Clustering of gene hypermethylation associated with clinical risk groups in neuroblastoma.

Abstract

Neuroblastoma is the most common extracranial solid malignancy in infancy and childhood, but the biological factors involved in its development and progression are still unclear. Transcriptional silencing of tumor suppressor genes mediated by hypermethylation of promoter CpG islands is a hallmark of human tumors. We addressed the clinical relevance of promoter hypermethylation in neuroblastoma. We examined the methylation status of 45 candidate genes representative of many cellular pathways in 10 neuroblastoma cell lines and of 10 of these genes in 145 tumor samples (118 of them were primary neuroblastomas). We used Fisher's exact test to examine the association of CpG island methylation and clinical subgroups and Kaplan-Meier analysis to determine the association between methylation and survival in primary tumors. Cluster analysis was used to group cell lines and tumors by gene methylation status. Bonferroni-corrected statistical tests were two-sided. Clustering of neuroblastoma cell lines on the basis of hypermethylation distinguished lines with MYCN amplification (a negative prognostic factor) from those without it (P =.012).

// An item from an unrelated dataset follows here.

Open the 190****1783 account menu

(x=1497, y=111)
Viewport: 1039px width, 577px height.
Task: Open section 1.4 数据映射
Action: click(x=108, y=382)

Promoter hypermethylation of the developmental gene HOXA9 was associated with mortality in noninfant patients (P =.04) and in tumors lacking MYCN amplification (P =.023). Hypermethylation of the proapoptotic gene TMS1 and the cell cycle gene CCND2 was associated with stage 4-progressing tumors (P<.001), but the genes were never methylated in stage 4S tumors, which undergo spontaneous regression. Hypermethylation of the differentiation gene RARbeta2 was associated with patient survival (P =.032). Unsupervised hierarchical cluster analysis of all tumors based on methylation of the 10 genes separated several clinically relevant groups of tumors. Profiling the status of CpG island hypermethylation in human primary neuroblastomas may have clinicopathologic value.